Fractal Analytics, the TPG-, Apax-, and Gaja Capital-backed enterprise AI solutions provider, has filed for a Rs 4,900 crore initial public offering (IPO), with listing targeted for December 2025. While the company is positioning itself as a rare “pure-play AI” listing in India, institutional debate is set to focus on whether its growth trajectory and profitability turnaround can justify the premium multiples it is expected to seek, and the extent to which the offer is dominated by private equity exits.
Global AI premium or Indian IT reality
Fractal reported FY25 revenue of Rs 2,765 crore and profit after tax of Rs 220.6 crore, reversing a Rs 54.7 crore loss in FY24. Revenue grew 25.9 percent in FY25, but FY23–24 growth was a more modest 10.6 percent. EBITDA margin improved to 17.4 percent from 10.6 percent.
“As per typical growth companies, a PE of 40 to 50 would normally be targeted by a company growing at 25 percent growth rates,” said Vikas Jaiswal, Founder at Omniscience Capital. “However, it is not clear that Fractal is growing at such high rates. Even with an assumption of 15 percent CAGR, a 40 to 50 PE could be a possible valuation range. Another way would be EV/Rev, where a multiple of around 3 to 4 is targeted,” he added.
Satwik Jain of Generational Capital said investors will benchmark Fractal against both global AI players and domestic IT/analytics firms: “If you price it like a Palantir, you need to demonstrate the scalability of a pure product platform. If the model remains services-heavy, the market will revert to IT services-type valuations.”
Jain added that cash flow quality could also be a swing factor, “When margins are expanding but operating cash flows lag, institutions will dig into whether earnings are translating into cash.”
Growth capital versus PE exit
The IPO comprises a Rs 1,279.3 crore fresh issue and a Rs 3,620.7 crore offer for sale (OFS), meaning roughly 74 percent of proceeds will go to existing shareholders. TPG Fett Holdings plans to sell shares worth Rs 1,999.6 crore, Quinag Bidco (Apax) Rs 1,462.6 crore, and other holders the rest.
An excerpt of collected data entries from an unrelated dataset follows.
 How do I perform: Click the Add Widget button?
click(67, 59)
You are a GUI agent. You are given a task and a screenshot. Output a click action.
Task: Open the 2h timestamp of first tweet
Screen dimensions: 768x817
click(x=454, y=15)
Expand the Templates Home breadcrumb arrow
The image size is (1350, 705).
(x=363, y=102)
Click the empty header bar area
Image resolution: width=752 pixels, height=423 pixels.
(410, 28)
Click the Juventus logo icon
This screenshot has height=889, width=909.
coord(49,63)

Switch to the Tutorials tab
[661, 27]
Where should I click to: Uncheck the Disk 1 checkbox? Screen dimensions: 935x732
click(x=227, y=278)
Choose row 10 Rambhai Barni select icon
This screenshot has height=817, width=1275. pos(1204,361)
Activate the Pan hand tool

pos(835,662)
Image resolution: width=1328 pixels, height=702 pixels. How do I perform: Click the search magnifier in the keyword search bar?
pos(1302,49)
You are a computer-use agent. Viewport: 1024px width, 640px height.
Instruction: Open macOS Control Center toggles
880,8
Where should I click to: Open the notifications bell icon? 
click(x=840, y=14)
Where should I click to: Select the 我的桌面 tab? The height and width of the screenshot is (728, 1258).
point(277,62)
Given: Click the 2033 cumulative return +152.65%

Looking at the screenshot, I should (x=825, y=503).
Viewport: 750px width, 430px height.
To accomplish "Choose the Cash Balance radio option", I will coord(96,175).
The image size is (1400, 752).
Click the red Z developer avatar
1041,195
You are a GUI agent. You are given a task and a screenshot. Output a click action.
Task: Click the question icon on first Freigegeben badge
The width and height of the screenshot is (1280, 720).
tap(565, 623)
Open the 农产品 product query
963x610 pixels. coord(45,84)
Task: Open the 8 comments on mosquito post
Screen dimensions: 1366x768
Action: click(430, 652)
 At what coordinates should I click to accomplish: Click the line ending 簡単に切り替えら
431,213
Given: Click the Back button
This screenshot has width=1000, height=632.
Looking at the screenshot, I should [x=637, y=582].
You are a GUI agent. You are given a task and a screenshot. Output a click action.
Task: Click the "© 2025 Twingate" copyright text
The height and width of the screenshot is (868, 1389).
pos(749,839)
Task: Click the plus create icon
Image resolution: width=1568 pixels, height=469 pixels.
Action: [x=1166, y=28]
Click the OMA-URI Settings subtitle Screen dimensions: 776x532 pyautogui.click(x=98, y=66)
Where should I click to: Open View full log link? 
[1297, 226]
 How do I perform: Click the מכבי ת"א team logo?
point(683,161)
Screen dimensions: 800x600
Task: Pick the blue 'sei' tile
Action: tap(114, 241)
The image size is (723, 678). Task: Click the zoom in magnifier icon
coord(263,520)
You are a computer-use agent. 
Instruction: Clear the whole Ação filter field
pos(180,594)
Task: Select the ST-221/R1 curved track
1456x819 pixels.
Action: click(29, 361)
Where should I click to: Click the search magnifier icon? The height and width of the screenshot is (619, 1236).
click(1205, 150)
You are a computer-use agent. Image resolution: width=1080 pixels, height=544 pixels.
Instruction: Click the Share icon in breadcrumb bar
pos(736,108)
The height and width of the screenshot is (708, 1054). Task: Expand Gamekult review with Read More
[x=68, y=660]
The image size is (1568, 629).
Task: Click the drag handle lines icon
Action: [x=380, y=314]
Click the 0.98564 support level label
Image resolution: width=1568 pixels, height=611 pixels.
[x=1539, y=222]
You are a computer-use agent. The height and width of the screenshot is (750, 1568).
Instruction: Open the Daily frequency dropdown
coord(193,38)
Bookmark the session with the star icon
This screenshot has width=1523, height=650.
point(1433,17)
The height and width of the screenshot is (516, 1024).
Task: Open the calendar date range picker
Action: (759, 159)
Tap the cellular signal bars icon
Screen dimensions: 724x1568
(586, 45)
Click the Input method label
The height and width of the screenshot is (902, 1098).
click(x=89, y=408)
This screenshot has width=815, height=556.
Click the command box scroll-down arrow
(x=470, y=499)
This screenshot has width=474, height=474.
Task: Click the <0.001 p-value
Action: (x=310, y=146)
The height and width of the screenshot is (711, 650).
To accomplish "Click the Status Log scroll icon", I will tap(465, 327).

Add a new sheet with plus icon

Earlier this year, a $170 million secondary transaction saw Apax sell a small portion of its stake while holding most of it, locking in returns but keeping the IPO upside. Buyers included WhiteOak Capital, Gaja, NEO, and a 22-investor SPV — a structure allowing smaller investors pre-IPO access.
“When a majority of the issue is secondary, buyers need to be convinced that the fresh capital is sufficient to accelerate growth,” Jain said. “But PE exits are not necessarily a red flag — these funds operate on fixed lifecycles, and timing is often about their own return realisation, not the company’s health,” he explained.
Jaiswal agreed, noting that “the prospects of the firm should be judged on fundamentals, not just shareholder exits.”
Institutional sentiment
Fractal’s blue-chip client list — Microsoft, Apple, Nvidia, Alphabet, Amazon, Meta, and Tesla — and early investment in AI/GenAI tooling could appeal to thematic global funds. Pure-play AI listings remain scarce in India, which could draw retail and institutional interest.
This is not like the new-age tech companies listed a couple of years back in India, Jaiswal said. “This is a profitable company, though profits have only just been manifested. If profits continue to grow, it should be treated more like an IT services company focused on high-growth analytics and AI services. It is likely to find favour with institutional as well as retail investors.”
Jain suggested that sustained investor enthusiasm will hinge on proving a genuine moat because almost every IT company is embedding AI into its delivery now.